В доме Стеша уже накрывала на стол. Кыса и Степанова сидели на кухне. Посмотрев на вошедших, Кыса спросила:
– Ну что, с утра пораньше дебаты о переустройстве общества продолжаете?
– Да, Кыса, общество нам надо переустраивать. Но главным образом наше общество, акционерное общество женщин «За Гранью».
– Что это ты с утра пораньше таким высоким слогом выражаешься? – как обычно, подозрительно спросила Кыса.
– Пошли завтракать. У меня в голове все начинает совсем по-новому складываться. Сейчас каши съем и все постараюсь внятно изложить.
– Опять кашей будут кормить, – заныла Кыса. – Это я вчера как-то не учла, надо было мне хоть сырников попросить приготовить, что ли.
– Ки-иса, непреложных законов никто не отменял. Ты женщина и обязана быть красивой, – сказал Мэтью. – Ешь кашу и пей воду, невзирая на революцию.
– Тем более что ее не будет, – добавила Алена.
– Как не будет? А что будет?
– Нам не надо брать власть. Она у нас уже есть. Наш властный ресурс отобрать невозможно. – Катька подцепила на вилку гречневую кашу.

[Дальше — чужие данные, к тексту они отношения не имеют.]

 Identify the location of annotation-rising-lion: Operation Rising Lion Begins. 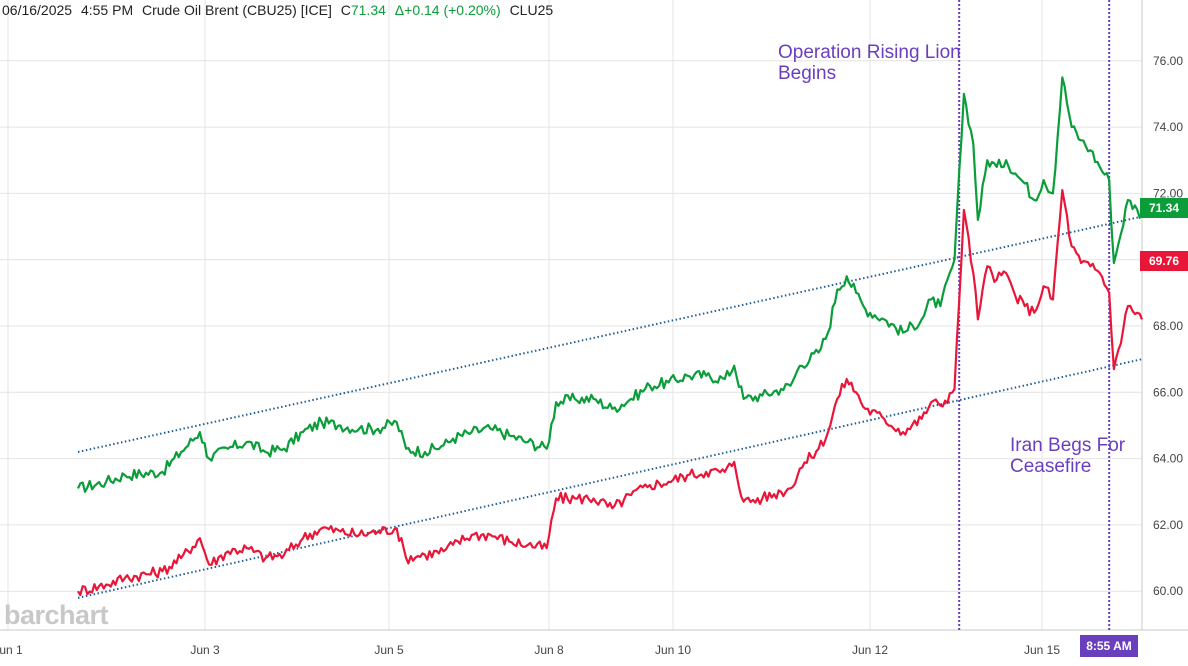
(870, 63).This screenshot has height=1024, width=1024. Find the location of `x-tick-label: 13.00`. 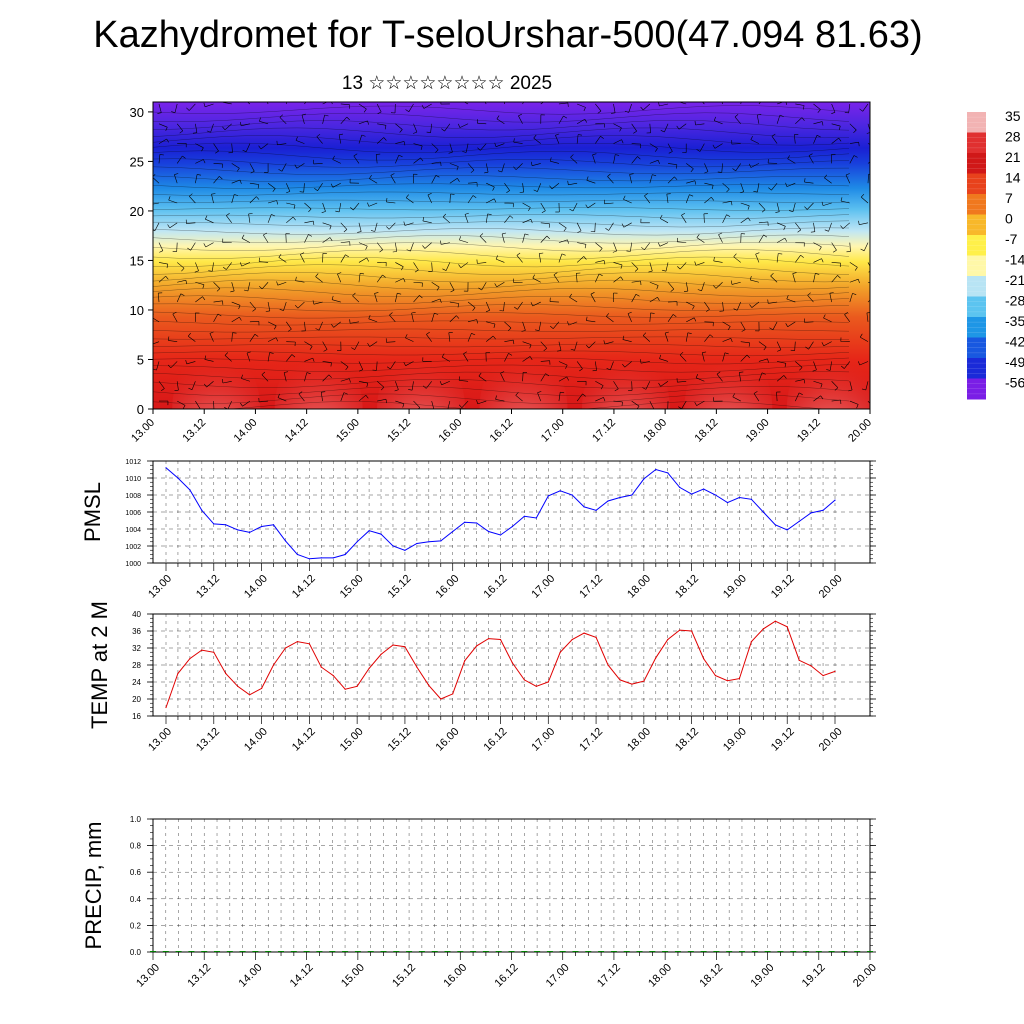

x-tick-label: 13.00 is located at coordinates (160, 740).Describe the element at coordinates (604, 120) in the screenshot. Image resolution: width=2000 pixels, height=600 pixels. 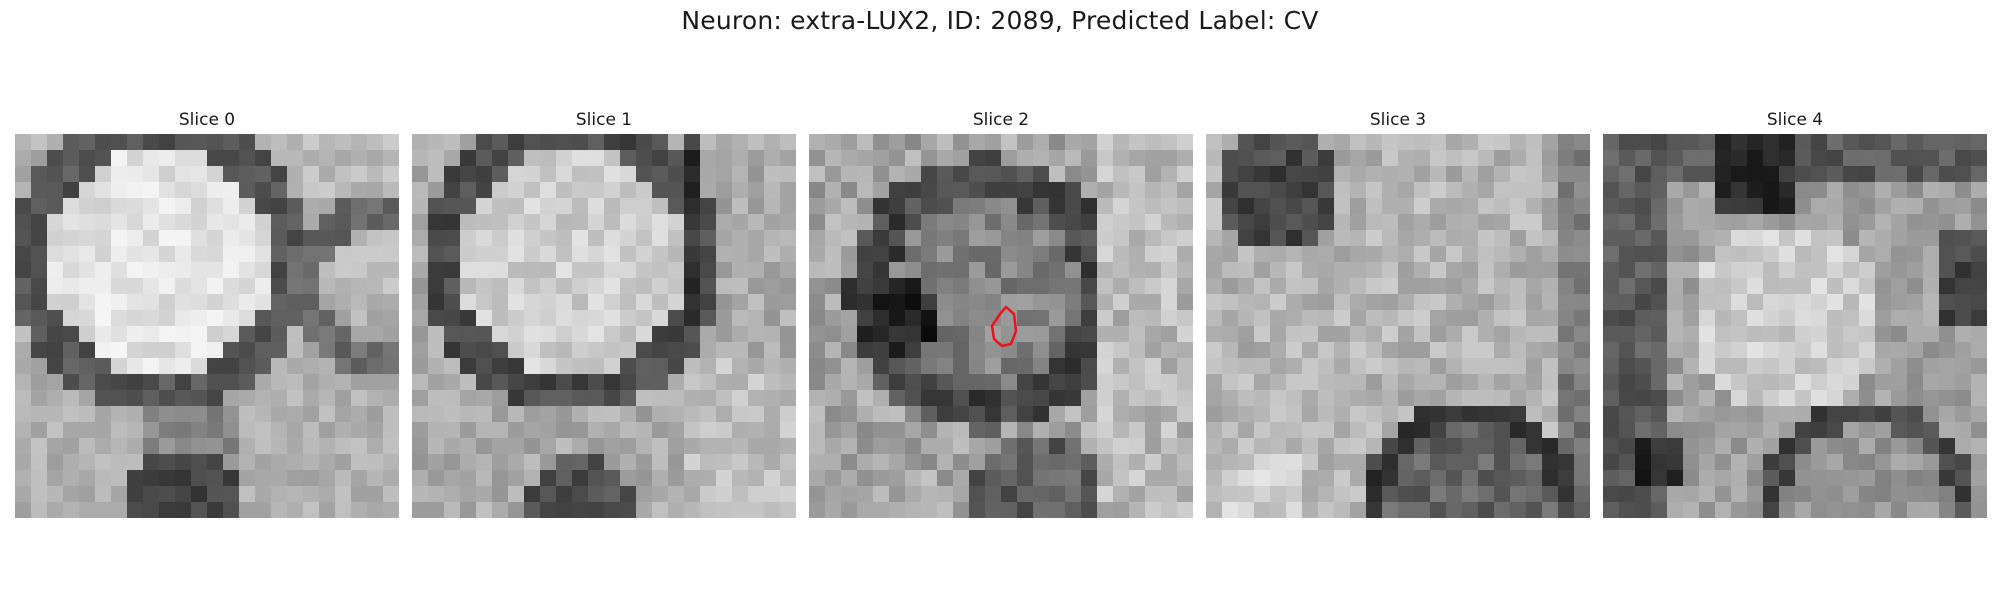
I see `slice-title-1: Slice 1` at that location.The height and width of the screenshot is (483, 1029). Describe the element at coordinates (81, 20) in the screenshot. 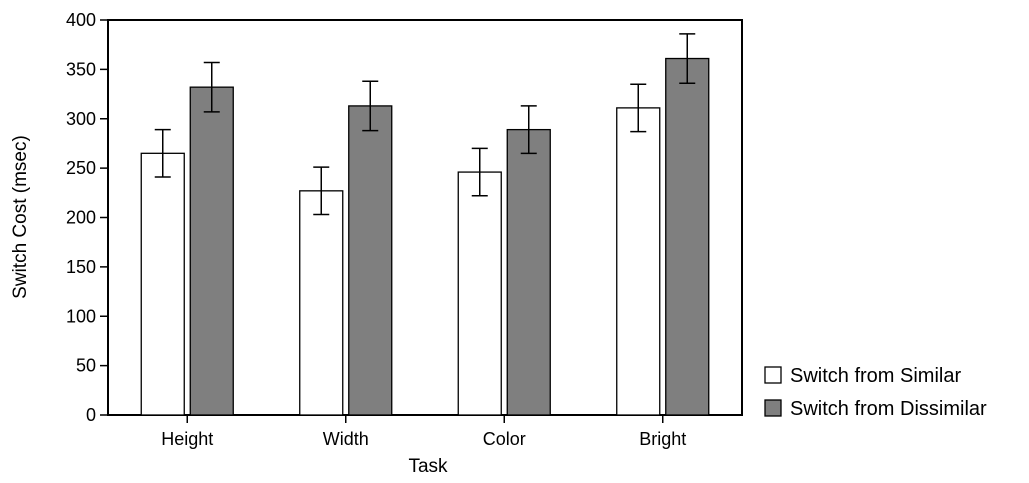

I see `y-tick-label: 400` at that location.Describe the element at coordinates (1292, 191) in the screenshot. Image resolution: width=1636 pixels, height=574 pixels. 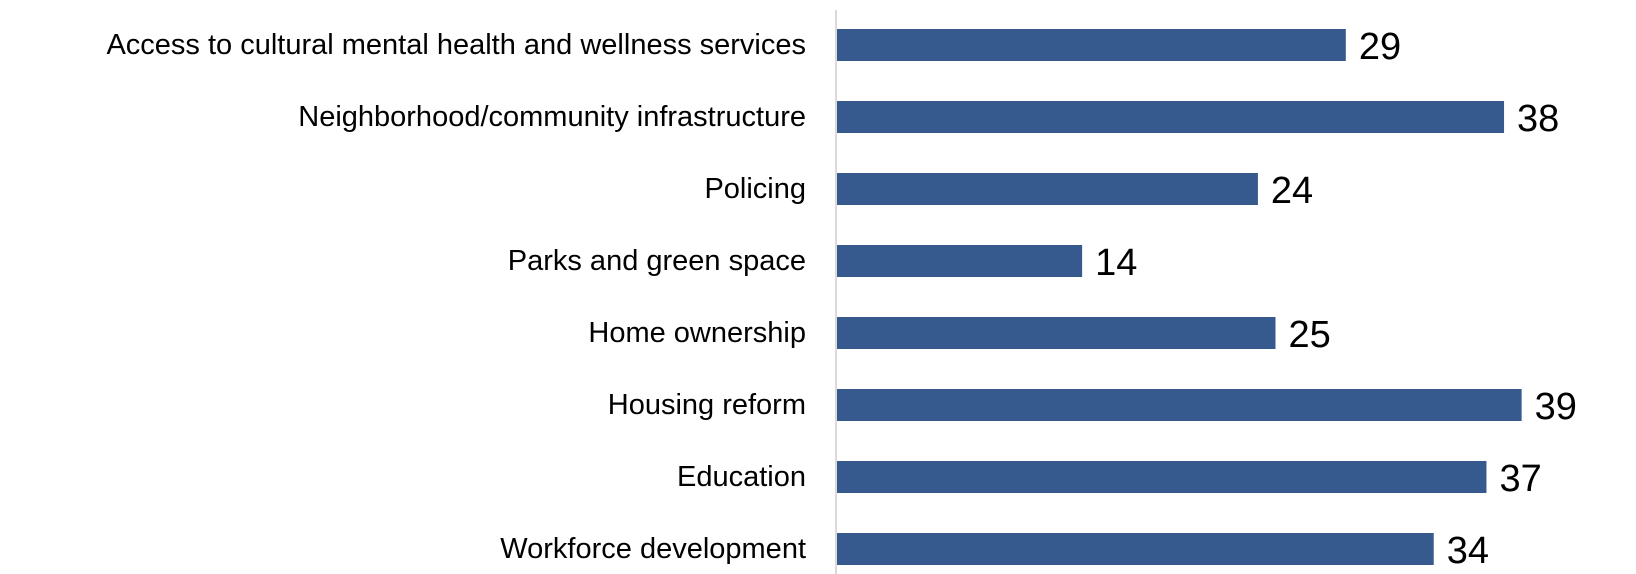
I see `value-label: 24` at that location.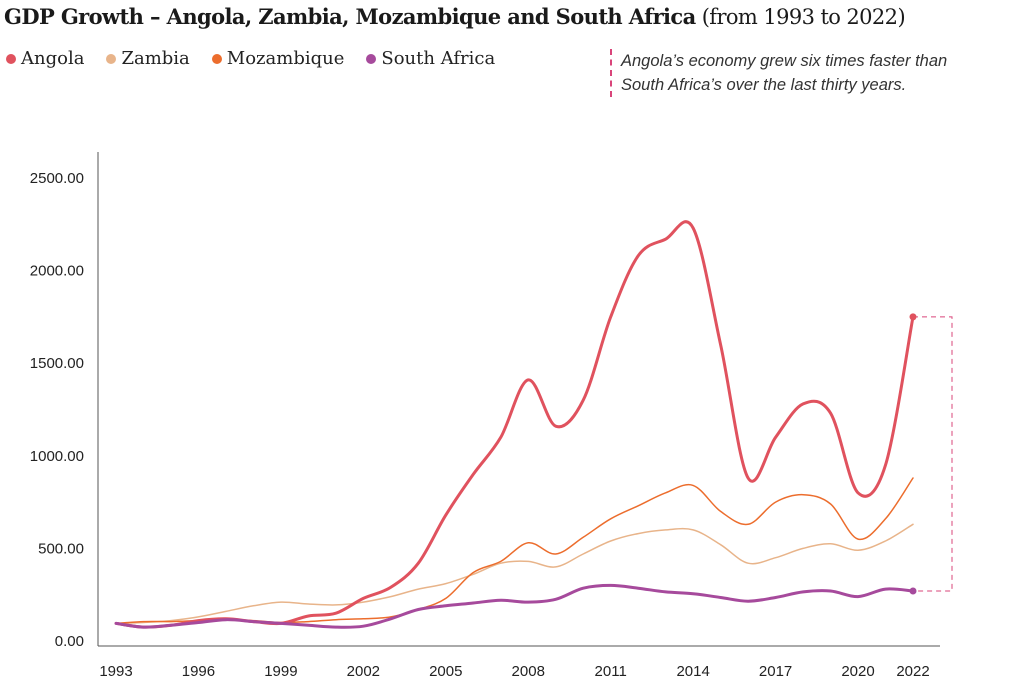  Describe the element at coordinates (57, 178) in the screenshot. I see `y-tick-label: 2500.00` at that location.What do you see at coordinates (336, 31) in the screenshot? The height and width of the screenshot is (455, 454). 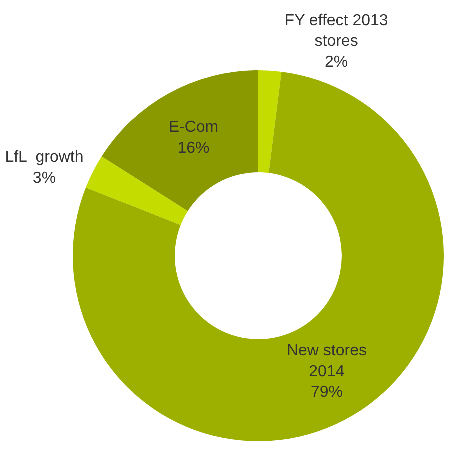 I see `slice-label: FY effect 2013 stores` at bounding box center [336, 31].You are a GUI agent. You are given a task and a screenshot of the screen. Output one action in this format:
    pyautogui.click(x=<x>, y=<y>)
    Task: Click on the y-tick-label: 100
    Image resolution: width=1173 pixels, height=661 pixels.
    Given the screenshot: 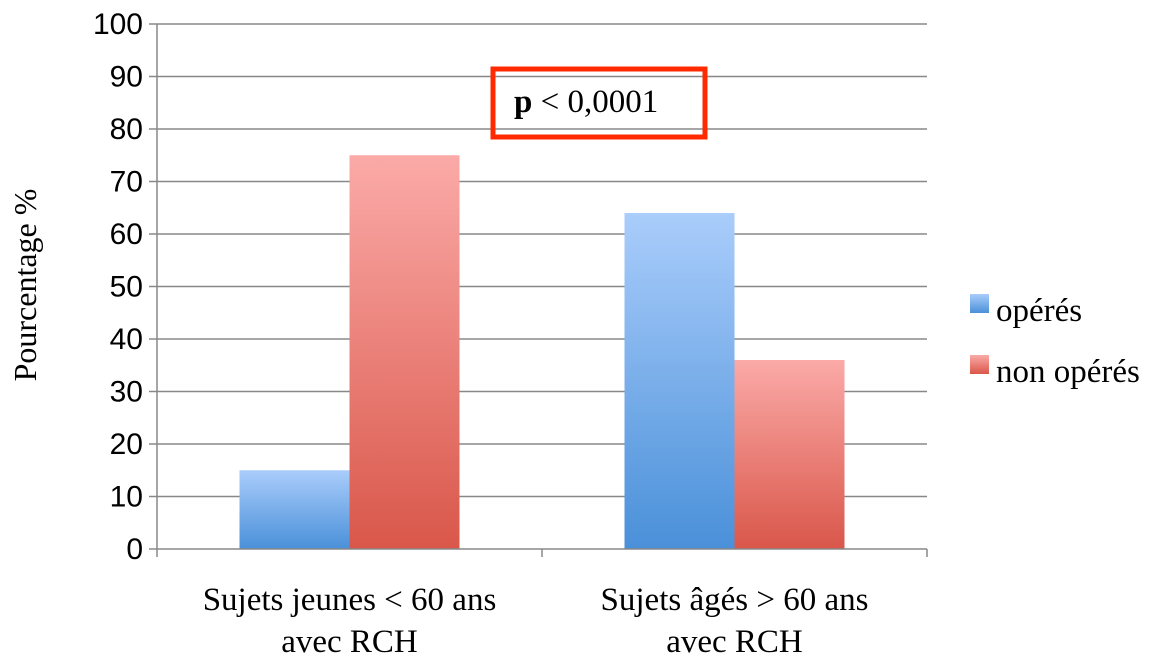 What is the action you would take?
    pyautogui.click(x=118, y=24)
    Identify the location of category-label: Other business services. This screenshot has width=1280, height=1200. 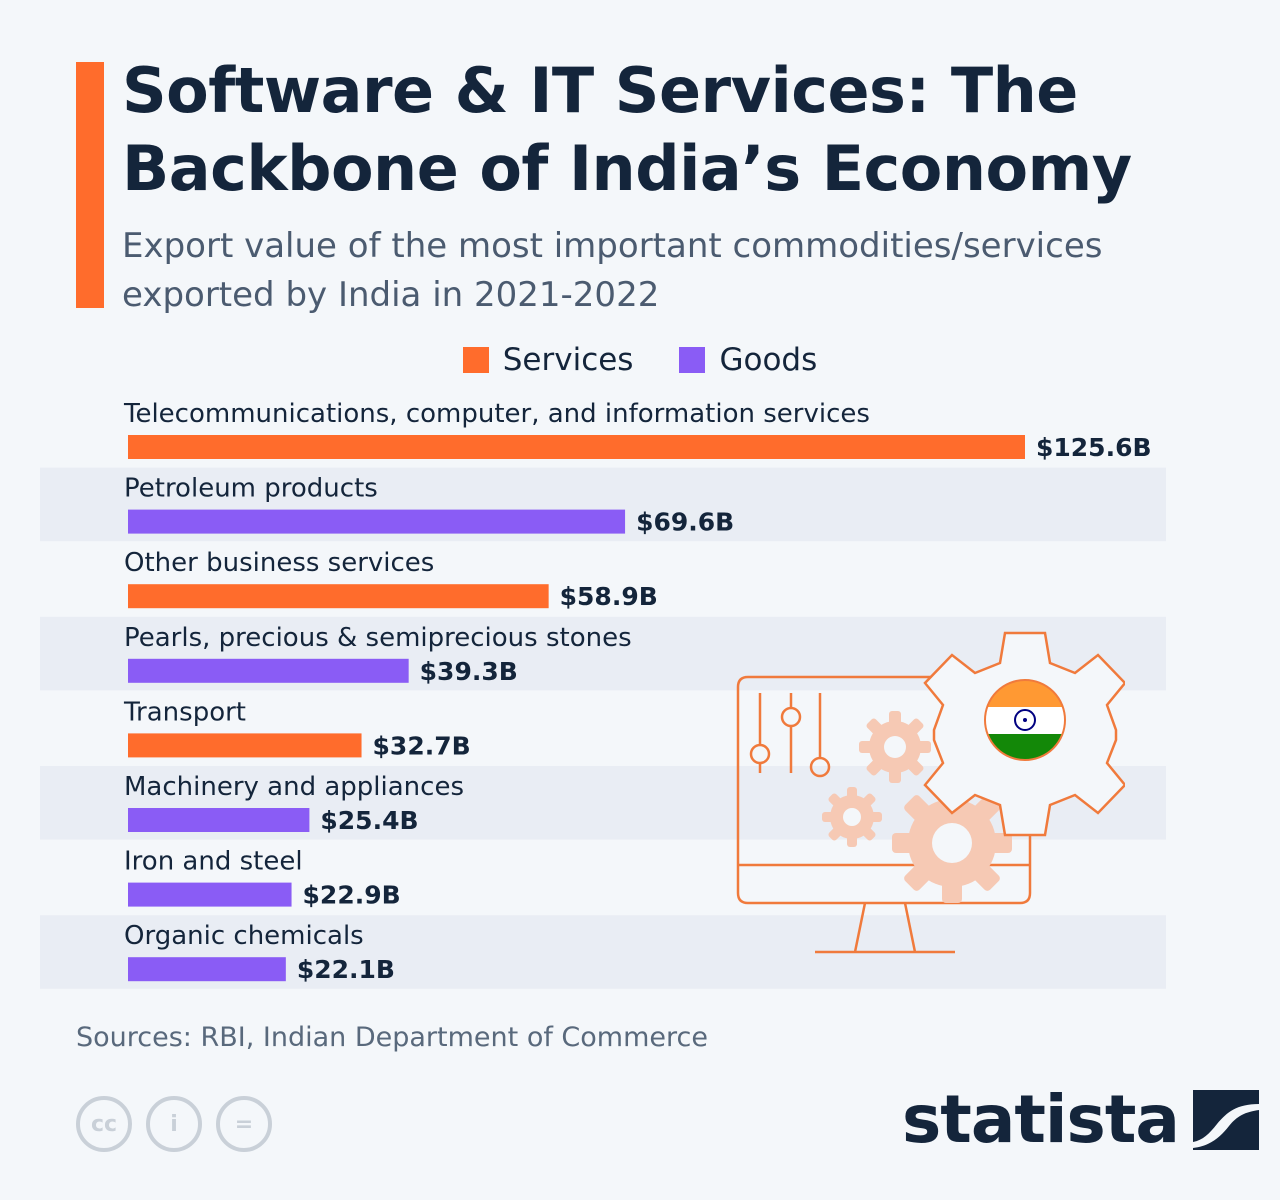
(279, 563).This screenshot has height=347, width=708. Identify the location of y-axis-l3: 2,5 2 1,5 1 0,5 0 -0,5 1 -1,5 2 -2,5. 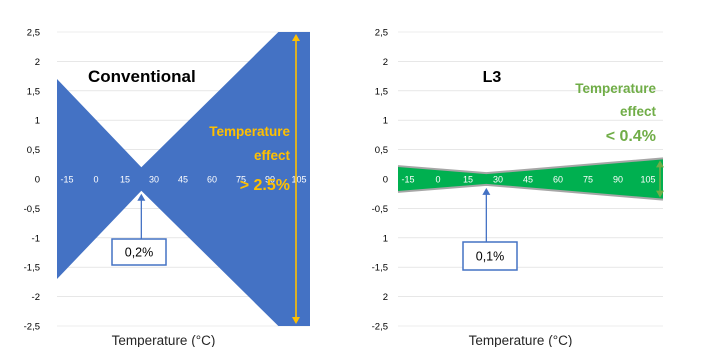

Полина, попробовав кашу, буркнула, что Стеша опять пересолила и добавила подсолнечного масла. Кыса отодвинула кашу и взяла поджаренный тост из бездрожжевого хлеба. Алена ковырялась в своей тарелке с задумчивым видом. Минут пять все молча жевали, наконец Катька отставила пустую тарелку и поднялась из-за стола сварить себе кофе.
– Думаю я вот что, – начала она, усевшись снова за стол с чашкой эспрессо. – Надо сделать несколько простых шагов. И вот их-то как раз надо сделать без промедления. Четкий проговор общей схемы взаимодействия сложившейся в обществе женской власти и той власти, что сидит в Кремле. В этой схеме расставить все точки над «i», чтобы всё встало на свои места раз и навсегда.